The legislation was passed in a series of votes between Nov 14 and Nov 28. Rather than scoring each vote individually, or try to pick the most important one, we only awarded points to Supes who consistently voted to regulate dispensaries in ways that are comparable to the way SF regulates liquor and pharmaceutical drug stores. Here are details of the individual votes we included:


On Nov 14, Supes Safai and Farrell tried to require dispensaries to submit additional paperwork they called a ‘Good Neighbor Policy’ and 'Security Policy' (which are not required of other SF businesses). Breed, Sheehy, and Tang joined them in supporting this. Fewer, Kim, Peskin, Ronen, and Yee were opposed, and Cohen was excused.


On Nov 28, Supes Tang and Yee voted to prohibit canabis sales within 1000 feet of schools and day care centers. Since day care centers include numerous home day care businesses, this would have effectively prohibited cannabis sales from almost everywhere in SF. Kim and Safai joined them in supporting this misguided proposal. Breed, Cohen, Farrell, Fewer, Peskin, Ronen, and Sheehy were opposed.


Supes Tang and Kim then tried to ban sales within 1000 feet of schools (which would also greatly restrict sales). Fewer, Safai, and Yee joined them. Breed, Cohen, Farrell, Peskin, Ronen, and Sheehy were opposed.

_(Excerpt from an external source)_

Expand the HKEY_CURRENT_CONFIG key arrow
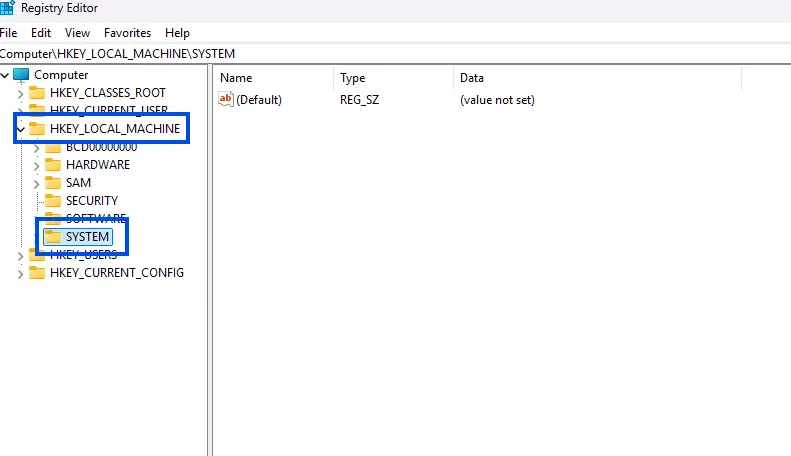This screenshot has height=456, width=791. (21, 273)
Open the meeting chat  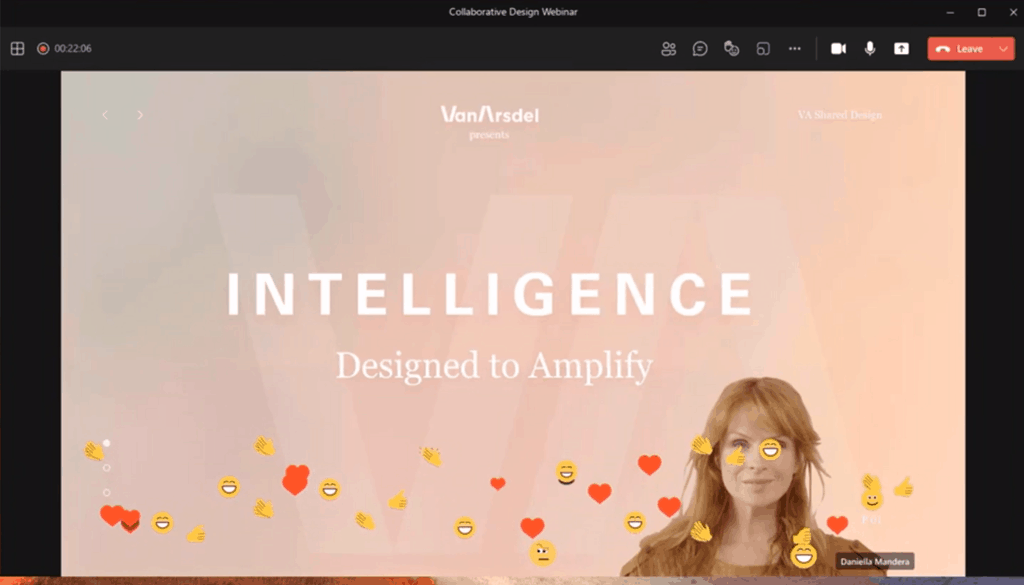[x=700, y=48]
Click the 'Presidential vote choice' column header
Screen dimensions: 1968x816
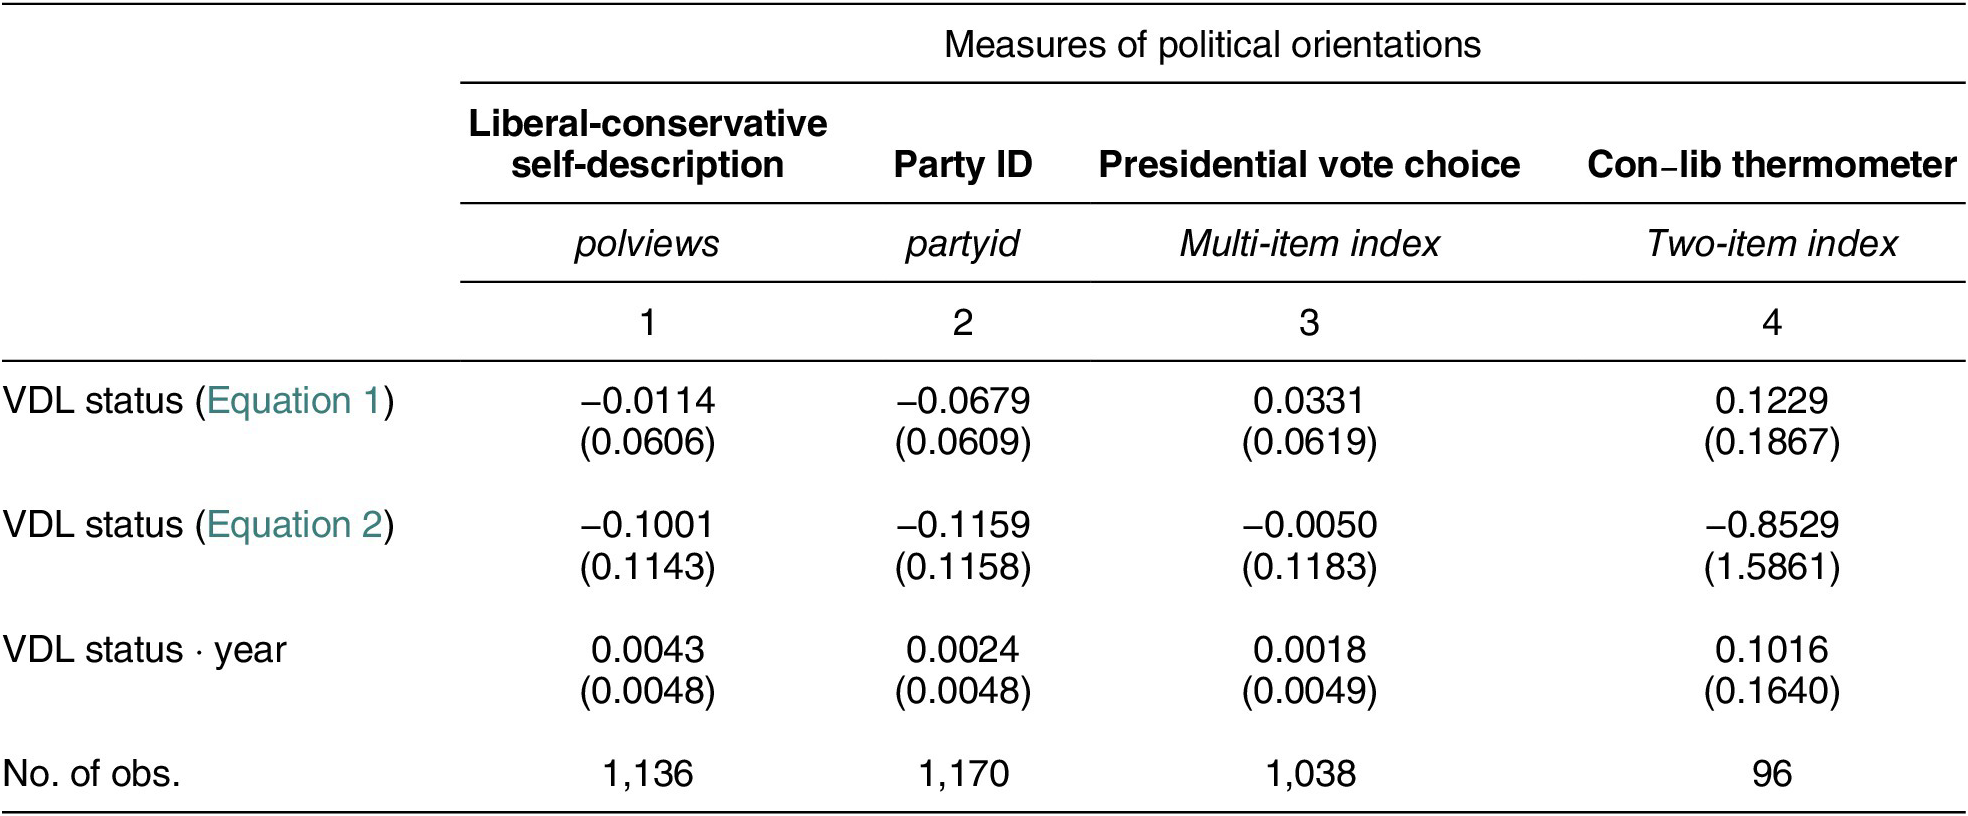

Tang and Yee then tried to ban sales with 600 feet of schools and day care businesses. This failed on the same 6-5 vote as the prior ban.


Only Supes Peskin and Ronen were unswayed by "Reefer Madness" hysteria and consistently supported reasonable regulations.


16) Presidio Terrace (11/28/17)


Presidio Terrace is a wealthy private gated community on the edge of the Presidio. The community (formerly home to Senator Dianne Feinstein) owns its own street, which is patrolled by security guards to keep the riff-raff out.


Apparently, the residents of Presidio Terrace abide by the Leona Helmsley maxim: "We don't pay taxes. Only the little people pay taxes." After they neglecting to pay their tax bill for 30 years, the City sold the street at a tax auction.


To demonstrate that the rich live by different rules than the rest of us, Supes immediately agendized a repeal of the sale, and gave the street back to the wealthy scofflaw residents.


Greens not only diagree with this decision, we think that SF streets should all be publicly owned. SF should take over the street by eminent domain and end the practice of gated communities.




We did not score the Oracle software contract vote on Oct 17, because we were satisfied by the PUC's explanation that the initial costs of replacing the current (fairly new) system with something else would be too high. However, SF supervisors should never have agreed to buy this substandard accounting and purchasing software in the first place. We agree with Supervisor Kim and Supervisor Peskin that the City should always look for free and open source alternatives to proprietary software. If necessary, SF should contract with local developers to write such software, so that other cities can also use it.